Copy each entry below exactly as it appears.
==== Information shown
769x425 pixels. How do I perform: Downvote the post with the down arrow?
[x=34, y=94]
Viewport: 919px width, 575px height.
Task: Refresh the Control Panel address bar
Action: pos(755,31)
========
== Answer for the task ==
769x425 pixels. How do I perform: Downvote the post with the down arrow?
[x=34, y=94]
Viewport: 919px width, 575px height.
Task: Refresh the Control Panel address bar
Action: pos(755,31)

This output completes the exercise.